O papel da mulher no futebol

Enviada em 07/05/2020

No filme de sucesso, “Capitã Marvel”, Carol Danvers é uma super-heroína que revela ao telespectador um forte senso de representatividade  e força feminina. Pois, a mesma enfrenta desafios para superar o machismo velado em sua profissão. Fora da ficção, temos outras pessoas com o mesmo papel para a figura feminina como exemplo a Marta no futebol brasileiro. Diante a isso, à, preconceitos pela sociedade contemporânea em mostrar seu real papel e a desigualdade social pelo sexo.

O preconceito com relação às mulheres acontece desde o início da propriedade privada na qual o homem as tinha como propriedade e que serviam apenas para procriar, como relata Engels (2002). Sendo assim, as elas não poderiam expressar suas vontades e eram submissas aos homens. Com isso, podemos afirmar que esse preconceito se apresenta também nas atividades esportivas, e dentre elas o futebol. Diante a isso, o machismo é uns dos preconceitos mais comum que existe, que muitas vezes começa até pelos pais usando palavras e frases que machucam e destroem o empoderamento feminino.

Segundo a revista Politize, a Copa Mundial masculina é financiada pelo valor de 400 milhões de dólares, enquanto o campeonato feminino recebe apenas 30 milhões. Por conseguinte, não só o salário é discrepante, como também o interesse público. Por analogia, desde a Grécia Antiga-quando a mulher não recebia os mesmos direitos que o homem–o corpo social já enfrentava problemas com casos de diferenças no campo de trabalho. Contudo isso, a negligência por parte do governo afeta muito no papel das mulheres desestimulando-as.

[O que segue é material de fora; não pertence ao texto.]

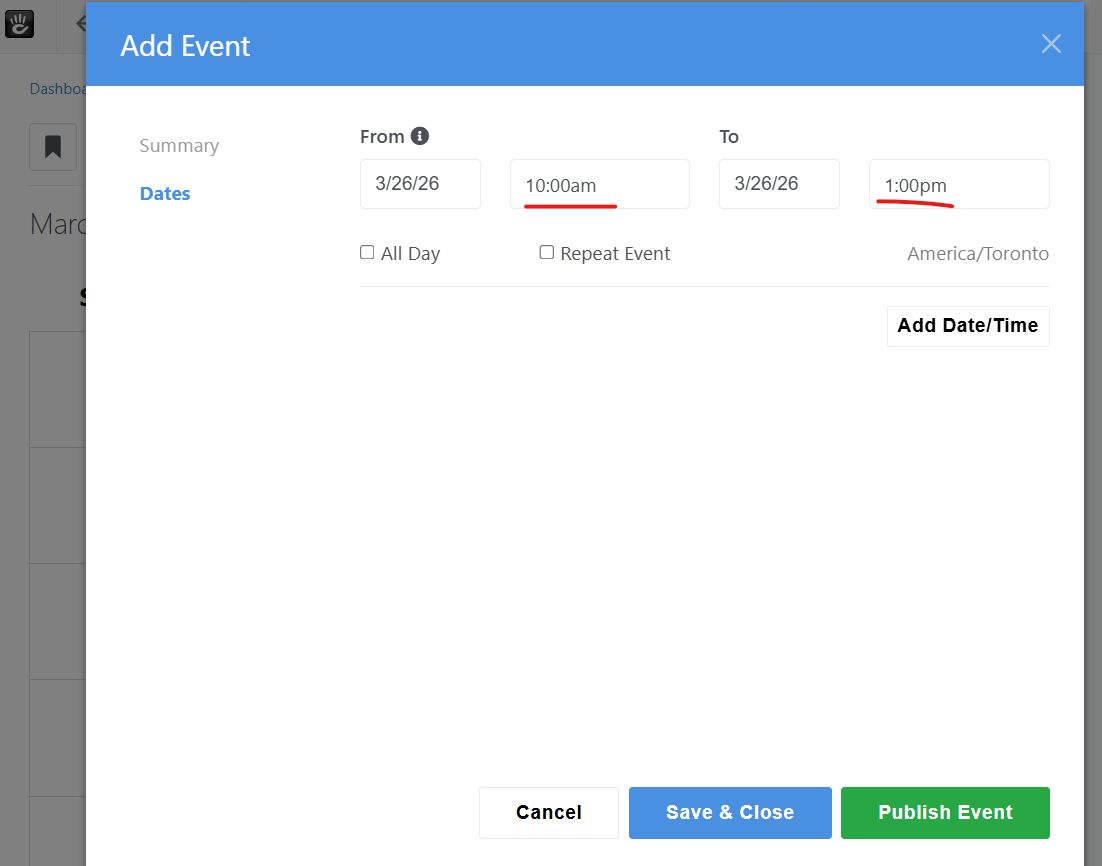Image resolution: width=1102 pixels, height=866 pixels.
Task: Click the info icon next to From
Action: point(420,136)
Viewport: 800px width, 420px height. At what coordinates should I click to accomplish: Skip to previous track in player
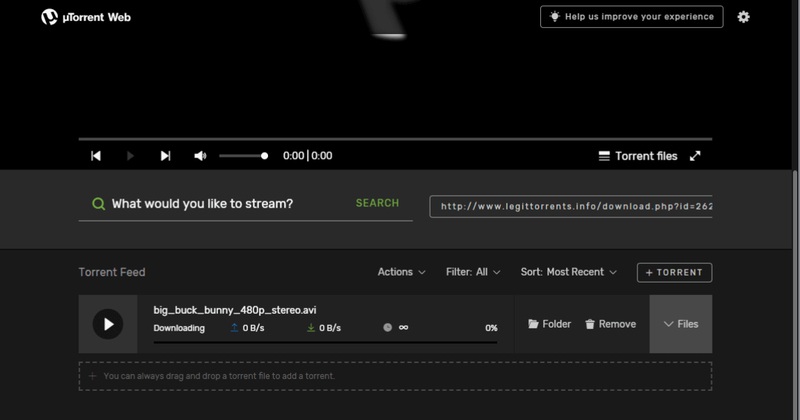coord(96,156)

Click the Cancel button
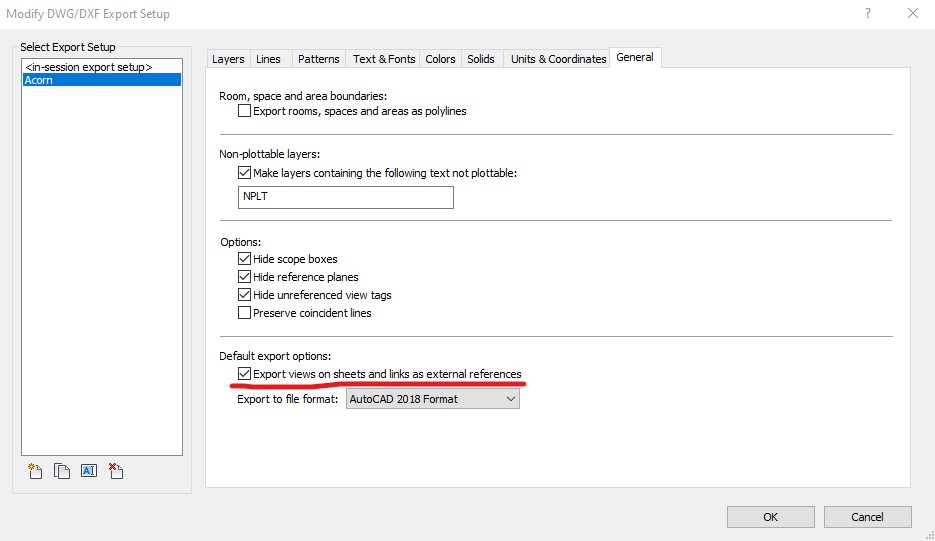[x=867, y=517]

Fica evidente, portanto a necessidade de aumentar a visibilidade das mulheres nessa profissão. Sob tal ótica, o reconhecimento e apoio da família é essencial diminuindo assim o preconceito. Com isso também, cabe ao estado o papel responsável por garantir direitos iguais dentre do âmbito esportista, por meio de uma regulamentação que vise o mesmo piso salarial entre jogadores independente do gênero.